Govt open to strategic disinvestment in Air India: FM

Jaitley explained that of Rs 50,000 crore debt, nearly Rs 25,000 crore is the value of aircraft. The airline also has some other assets. The civil aviation ministry is exploring all options. “If 86% of the flying can be handled by the private sector they can handle 100% also," Jaitley said.
Govt open to strategic disinvestment in Air India: FM
Finance minister Arun Jaitley. (PTI file photo)
Key Highlights
  • Air India's market share today is around 14 per cent while the debt is Rs 50,000 crore: Jaitley
  • Air India is surviving on a Rs 30,000-crore bailout package spread over 10 years announced by the Manmohan Singh government in 2012
NEW DELHI: Finance minister Arun Jaitley has said that the government is open to the idea of inducting a strategic partner in Air India and the civil aviation ministry was exploring all possible options for the ailing state-run airline.
This is the first clear comment from the government about the future of Air India.
“Today they have a market share of 14% and a debt of Rs 50,000 crore.
Your money does not go into private sector airlines such as Indigo, Spicejet, Go Air, Jet Airways then why should you put Rs 50,000 crore in running Air India? Government money means your money. This money can be used for education,” Jaitley said during a panel discussion on Doordarshan News.
When asked about the government's strategy to deal Air India, the finance minister said that if a good management comes forward, government will consider disinvestment. Jaitley explained that of Rs 50,000 crore debt, nearly Rs 25,000 crore is the value of aircraft. The airline also has some other assets. The civil aviation ministry is exploring all options. “If 86% of the flying can be handled by the private sector they can handle 100% also," Jaitley said.

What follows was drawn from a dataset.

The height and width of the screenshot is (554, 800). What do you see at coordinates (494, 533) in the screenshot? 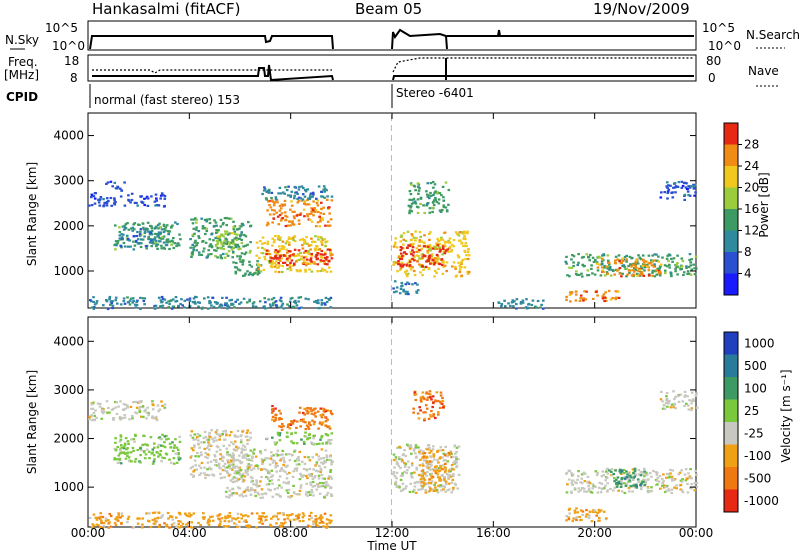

On May 17, TOI had reported that the government has the government has tasked NITI Aayog to devise a road map for the beleaguered state run carrier, which may include recommendation for a strategic sale.
The FM also said that strategic sales in state run firms will gather pace in the next two years. “Let there be no misunderstanding that we are going slow on disinvestments. Leaving some sectors where the presence of the government is necessary, the role of the private sector in other sectors is very large,” Jaitley said. The Modi government had promised to push ahead with
strategic disinvestment, which involves ceding management control, when it swept to power in May 2014 but the process has made limited progress.

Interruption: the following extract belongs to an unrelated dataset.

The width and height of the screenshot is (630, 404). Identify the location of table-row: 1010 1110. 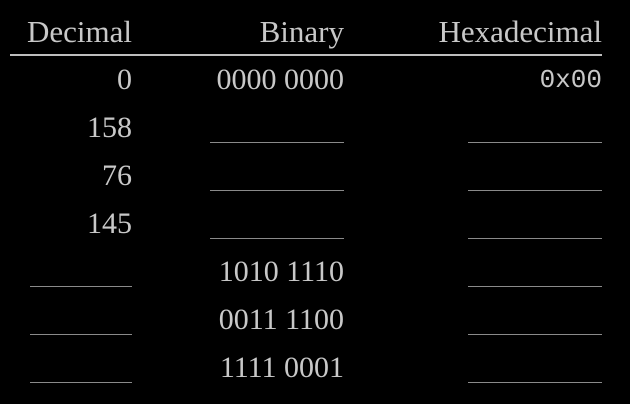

The Vajpayee government had made efforts to sell a stake in Air India and the then disinvestment minister Arun Shourie had promised to push ahead with a strategic sale even if one bidder was in the fray. But the plans fell through and Air India continued as a state-run entity.
Estimates suggested that the airline has liabilities of over Rs 52,000 crore, with the interest burden alone estimated at Rs 4,000 crore a year. While Rs 25,000 crore has been pumped in over the last five years, a similar amount has been committed till 2032.
A large part of the blame is on the way the national carrier was operated during 2005-07 when an aircraft acquisition plan of Rs 50,000 crore. The airline's turnover was around Rs 15,000 crore. That put Air India under a severe debt burden.
On political opposition to closing down Janpath hotel, Jaitley said: “Running hotels is not the business of the government. In Connaught place there is a hotel on 4 to 5 acres of land and even 10% of the rooms are not occupied. Tt is rented out to only government offices. Are we running hotels in this manner? It’s a farce,” he said.